Screenshot and page pointing data
========================

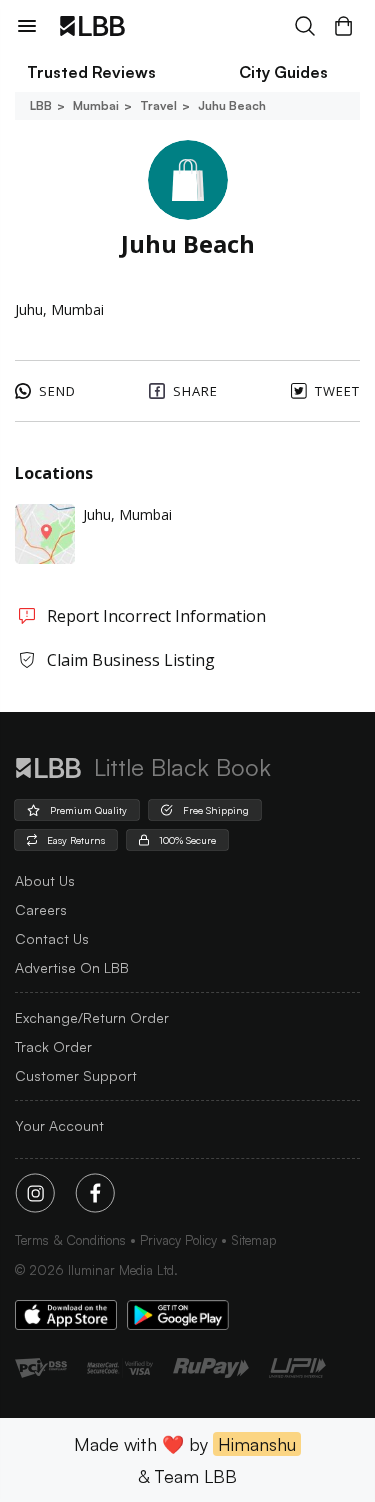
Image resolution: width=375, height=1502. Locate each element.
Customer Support (76, 1075)
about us (45, 880)
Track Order (53, 1046)
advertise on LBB (72, 967)
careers (41, 909)
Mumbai (96, 105)
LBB (41, 105)
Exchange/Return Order (92, 1017)
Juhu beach (232, 105)
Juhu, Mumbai (127, 514)
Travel (158, 105)
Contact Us (52, 938)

========================

## Short problem
Please copy out the lines of the material above word for word, leaving out the pictures.

## Full output
Image resolution: width=375, height=1502. Locate each element.
Customer Support (76, 1075)
about us (45, 880)
Track Order (53, 1046)
advertise on LBB (72, 967)
careers (41, 909)
Mumbai (96, 105)
LBB (41, 105)
Exchange/Return Order (92, 1017)
Juhu beach (232, 105)
Juhu, Mumbai (127, 514)
Travel (158, 105)
Contact Us (52, 938)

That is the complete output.